(Newswire.net -- February 15, 2017) -- Once again it has been proven that justice is slow but reachable, as the case of kidnapping and murder of the six-year-old boy Etan Patz, who disappeared in 1979 in New York City, finally came to a close.
After 37 years of investigation which involved two trials, the American jury found that 56-year-old Pedro Hernandez is guilty of kidnapping
and second-degree murder of Etan Patz.
Mr. Hernandez is scheduled to be sentenced on February 28th.
The crime took place on May 25th, 1979, when the six-year-old Etan Patz went to a school bus stop alone for the very first time. The stop was only two blocks away from his house, in the Manhattan’s Soho district.
The boy then vanished without a trace, and his disappearance has traumatized the entire city and haunted many generations of American parents.
Detectives said that Pedro Hernandez, who was 18-years-old at the time and worked as a clerk at the corner store near Patz's bus stop, confessed to having killed the boy.
But, the boy's body has never been found, the police never found anything that belongs to the boy, and because of that, it was very complicated to gather what had actually happened.
The missing boy, Etan Patz, was officially declared dead in 2001.
The first trial of Pedro Hernandez, which lasted four months, ended up being cancelled in May 2015, because the jury, after three weeks of consideration, failed to reach a unanimous decision.
In his confession to the police, Hernandez said that he lured the little boy into the basement of the grocery store with the promise of a soda, then choked him to death, after which he had placed the body in a plastic bag in a cardboard box, which he later threw into a nearby trash can.
However, Hernandez's defense lawyers claim that his confession had been extorted. They also said that the confessions he had given to his friends are too old and unspecified to be considered valuable.
The second trial took place in 2012, and ended up as the first one.
Hernandez's lawyers said that his confession is nothing more than an aggregation of false ramblings of a mentally ill man, who also has a low IQ.
The jury panel, consisting of eight men and six women, reviewed more than 300 trial exhibits over the course of nine days of deliberations in the State Supreme Court in Manhattan, before reaching their final decision on Tuesday, reports the NBC.
"Deliberations were difficult but I think we had constructive conversations based in logic that were analytical and creative and adaptive and compassionate," one juror told the reporters after the verdict was read.

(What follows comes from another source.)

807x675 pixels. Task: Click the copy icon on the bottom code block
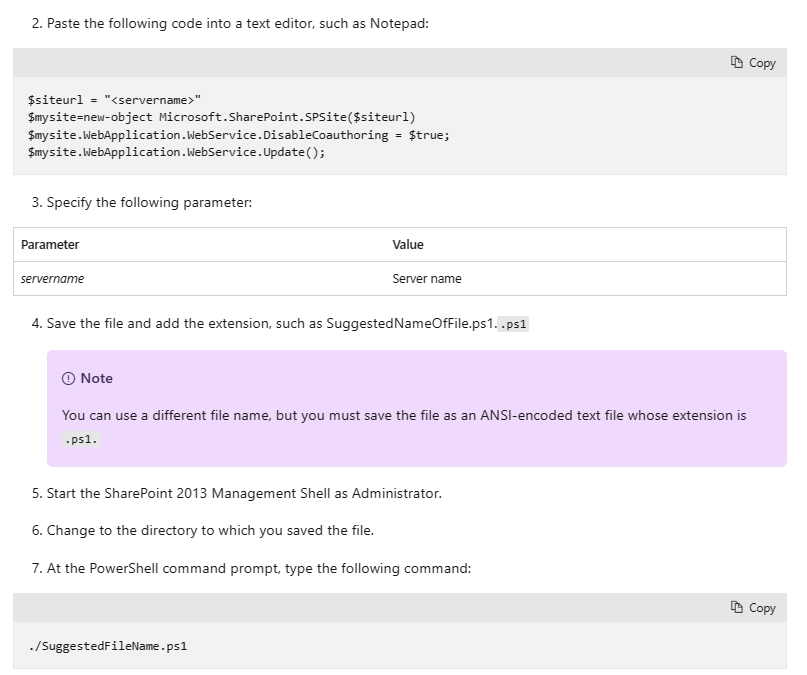tap(736, 607)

After the boy’s disappearance, his photograph was plastered all over the city for months and even appeared on the screens in Times Square.
Etan was the first missing child in the United States ever to appear on milk cartons.
This tragic case shaped law enforcement practices nationwide as the United States decided to form The National Center for Missing & Exploited Children after Etan's disappearance. Also, the anniversary of Etan's disappearance became National Missing Children's Day.